Stored records
☆ ☆ ☆ ☆ ☆

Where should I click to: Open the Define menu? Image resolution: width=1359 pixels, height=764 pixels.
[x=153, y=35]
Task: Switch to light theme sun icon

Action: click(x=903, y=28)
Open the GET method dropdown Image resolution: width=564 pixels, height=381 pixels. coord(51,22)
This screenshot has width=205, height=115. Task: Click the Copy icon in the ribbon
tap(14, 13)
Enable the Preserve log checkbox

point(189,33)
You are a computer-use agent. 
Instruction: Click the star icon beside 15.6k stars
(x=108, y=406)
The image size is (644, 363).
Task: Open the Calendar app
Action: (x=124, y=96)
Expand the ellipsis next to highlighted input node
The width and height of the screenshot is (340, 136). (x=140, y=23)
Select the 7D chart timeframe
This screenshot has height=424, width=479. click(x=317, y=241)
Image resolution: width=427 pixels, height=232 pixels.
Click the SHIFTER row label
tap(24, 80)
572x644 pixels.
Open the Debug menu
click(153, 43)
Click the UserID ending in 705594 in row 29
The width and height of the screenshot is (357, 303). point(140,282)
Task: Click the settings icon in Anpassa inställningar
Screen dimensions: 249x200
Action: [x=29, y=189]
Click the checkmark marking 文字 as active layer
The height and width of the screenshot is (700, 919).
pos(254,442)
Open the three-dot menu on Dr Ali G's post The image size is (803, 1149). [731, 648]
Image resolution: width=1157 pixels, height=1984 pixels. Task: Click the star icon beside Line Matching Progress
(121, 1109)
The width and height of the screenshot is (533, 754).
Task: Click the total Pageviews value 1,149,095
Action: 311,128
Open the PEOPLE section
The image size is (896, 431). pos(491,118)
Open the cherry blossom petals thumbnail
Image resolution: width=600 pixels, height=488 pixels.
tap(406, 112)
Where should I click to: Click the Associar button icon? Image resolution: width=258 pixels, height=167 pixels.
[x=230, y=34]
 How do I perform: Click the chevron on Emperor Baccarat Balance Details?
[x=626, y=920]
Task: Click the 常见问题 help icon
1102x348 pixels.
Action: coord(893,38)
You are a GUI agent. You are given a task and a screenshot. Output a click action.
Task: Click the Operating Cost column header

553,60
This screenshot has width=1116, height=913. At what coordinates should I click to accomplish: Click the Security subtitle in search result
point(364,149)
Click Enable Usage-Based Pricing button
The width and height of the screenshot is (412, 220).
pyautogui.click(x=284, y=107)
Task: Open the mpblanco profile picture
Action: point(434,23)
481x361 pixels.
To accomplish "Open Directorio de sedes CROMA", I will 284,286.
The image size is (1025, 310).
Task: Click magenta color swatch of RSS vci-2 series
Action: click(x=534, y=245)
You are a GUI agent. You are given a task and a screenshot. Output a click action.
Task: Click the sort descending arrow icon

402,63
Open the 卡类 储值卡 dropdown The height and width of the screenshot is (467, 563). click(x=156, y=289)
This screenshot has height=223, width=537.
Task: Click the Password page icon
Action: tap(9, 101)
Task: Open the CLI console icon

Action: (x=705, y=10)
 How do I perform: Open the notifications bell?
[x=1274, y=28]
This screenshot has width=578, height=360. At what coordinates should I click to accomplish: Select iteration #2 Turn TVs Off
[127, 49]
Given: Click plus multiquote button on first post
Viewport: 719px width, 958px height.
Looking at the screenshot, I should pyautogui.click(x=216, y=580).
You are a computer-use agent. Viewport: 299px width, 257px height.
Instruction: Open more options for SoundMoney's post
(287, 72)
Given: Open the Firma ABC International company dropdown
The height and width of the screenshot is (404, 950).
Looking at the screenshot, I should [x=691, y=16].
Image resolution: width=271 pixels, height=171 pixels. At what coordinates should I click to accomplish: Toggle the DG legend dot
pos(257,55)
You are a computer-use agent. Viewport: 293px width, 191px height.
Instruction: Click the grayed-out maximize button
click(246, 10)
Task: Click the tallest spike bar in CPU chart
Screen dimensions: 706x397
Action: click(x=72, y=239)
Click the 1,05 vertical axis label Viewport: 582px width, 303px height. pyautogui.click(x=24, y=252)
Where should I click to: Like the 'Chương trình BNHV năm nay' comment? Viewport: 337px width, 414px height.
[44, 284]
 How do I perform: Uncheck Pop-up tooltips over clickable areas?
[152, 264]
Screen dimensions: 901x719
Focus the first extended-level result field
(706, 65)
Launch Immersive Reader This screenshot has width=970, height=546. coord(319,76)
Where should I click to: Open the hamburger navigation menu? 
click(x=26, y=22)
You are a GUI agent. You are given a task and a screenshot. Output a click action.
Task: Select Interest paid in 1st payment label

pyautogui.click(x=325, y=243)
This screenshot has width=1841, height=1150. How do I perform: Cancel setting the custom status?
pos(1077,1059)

☆ ☆ ☆ ☆ ☆

TASK TO CARRY OUT :: Your response should be an exact copy of all the records.

EXERCISE OUTPUT ::
Where should I click to: Open the Define menu? Image resolution: width=1359 pixels, height=764 pixels.
[x=153, y=35]
Task: Switch to light theme sun icon

Action: click(x=903, y=28)
Open the GET method dropdown Image resolution: width=564 pixels, height=381 pixels. coord(51,22)
This screenshot has width=205, height=115. Task: Click the Copy icon in the ribbon
tap(14, 13)
Enable the Preserve log checkbox

point(189,33)
You are a computer-use agent. 
Instruction: Click the star icon beside 15.6k stars
(x=108, y=406)
The image size is (644, 363).
Task: Open the Calendar app
Action: (x=124, y=96)
Expand the ellipsis next to highlighted input node
The width and height of the screenshot is (340, 136). (x=140, y=23)
Select the 7D chart timeframe
This screenshot has height=424, width=479. click(x=317, y=241)
Image resolution: width=427 pixels, height=232 pixels.
Click the SHIFTER row label
tap(24, 80)
572x644 pixels.
Open the Debug menu
click(153, 43)
Click the UserID ending in 705594 in row 29
The width and height of the screenshot is (357, 303). point(140,282)
Task: Click the settings icon in Anpassa inställningar
Screen dimensions: 249x200
Action: [x=29, y=189]
Click the checkmark marking 文字 as active layer
The height and width of the screenshot is (700, 919).
pos(254,442)
Open the three-dot menu on Dr Ali G's post The image size is (803, 1149). [731, 648]
Image resolution: width=1157 pixels, height=1984 pixels. Task: Click the star icon beside Line Matching Progress
(121, 1109)
The width and height of the screenshot is (533, 754).
Task: Click the total Pageviews value 1,149,095
Action: 311,128
Open the PEOPLE section
The image size is (896, 431). pos(491,118)
Open the cherry blossom petals thumbnail
Image resolution: width=600 pixels, height=488 pixels.
tap(406, 112)
Where should I click to: Click the Associar button icon? Image resolution: width=258 pixels, height=167 pixels.
[x=230, y=34]
 How do I perform: Click the chevron on Emperor Baccarat Balance Details?
[x=626, y=920]
Task: Click the 常见问题 help icon
1102x348 pixels.
Action: coord(893,38)
You are a GUI agent. You are given a task and a screenshot. Output a click action.
Task: Click the Operating Cost column header

553,60
This screenshot has width=1116, height=913. At what coordinates should I click to accomplish: Click the Security subtitle in search result
point(364,149)
Click Enable Usage-Based Pricing button
The width and height of the screenshot is (412, 220).
pyautogui.click(x=284, y=107)
Task: Open the mpblanco profile picture
Action: point(434,23)
481x361 pixels.
To accomplish "Open Directorio de sedes CROMA", I will 284,286.
The image size is (1025, 310).
Task: Click magenta color swatch of RSS vci-2 series
Action: click(x=534, y=245)
You are a GUI agent. You are given a task and a screenshot. Output a click action.
Task: Click the sort descending arrow icon

402,63
Open the 卡类 储值卡 dropdown The height and width of the screenshot is (467, 563). click(x=156, y=289)
This screenshot has height=223, width=537.
Task: Click the Password page icon
Action: tap(9, 101)
Task: Open the CLI console icon

Action: (x=705, y=10)
 How do I perform: Open the notifications bell?
[x=1274, y=28]
This screenshot has width=578, height=360. At what coordinates should I click to accomplish: Select iteration #2 Turn TVs Off
[127, 49]
Given: Click plus multiquote button on first post
Viewport: 719px width, 958px height.
Looking at the screenshot, I should pyautogui.click(x=216, y=580).
You are a computer-use agent. Viewport: 299px width, 257px height.
Instruction: Open more options for SoundMoney's post
(287, 72)
Given: Open the Firma ABC International company dropdown
The height and width of the screenshot is (404, 950).
Looking at the screenshot, I should [x=691, y=16].
Image resolution: width=271 pixels, height=171 pixels. At what coordinates should I click to accomplish: Toggle the DG legend dot
pos(257,55)
You are a computer-use agent. Viewport: 293px width, 191px height.
Instruction: Click the grayed-out maximize button
click(246, 10)
Task: Click the tallest spike bar in CPU chart
Screen dimensions: 706x397
Action: click(x=72, y=239)
Click the 1,05 vertical axis label Viewport: 582px width, 303px height. pyautogui.click(x=24, y=252)
Where should I click to: Like the 'Chương trình BNHV năm nay' comment? Viewport: 337px width, 414px height.
[44, 284]
 How do I perform: Uncheck Pop-up tooltips over clickable areas?
[152, 264]
Screen dimensions: 901x719
Focus the first extended-level result field
(706, 65)
Launch Immersive Reader This screenshot has width=970, height=546. coord(319,76)
Where should I click to: Open the hamburger navigation menu? 
click(x=26, y=22)
You are a GUI agent. You are given a task and a screenshot. Output a click action.
Task: Select Interest paid in 1st payment label

pyautogui.click(x=325, y=243)
This screenshot has width=1841, height=1150. How do I perform: Cancel setting the custom status?
pos(1077,1059)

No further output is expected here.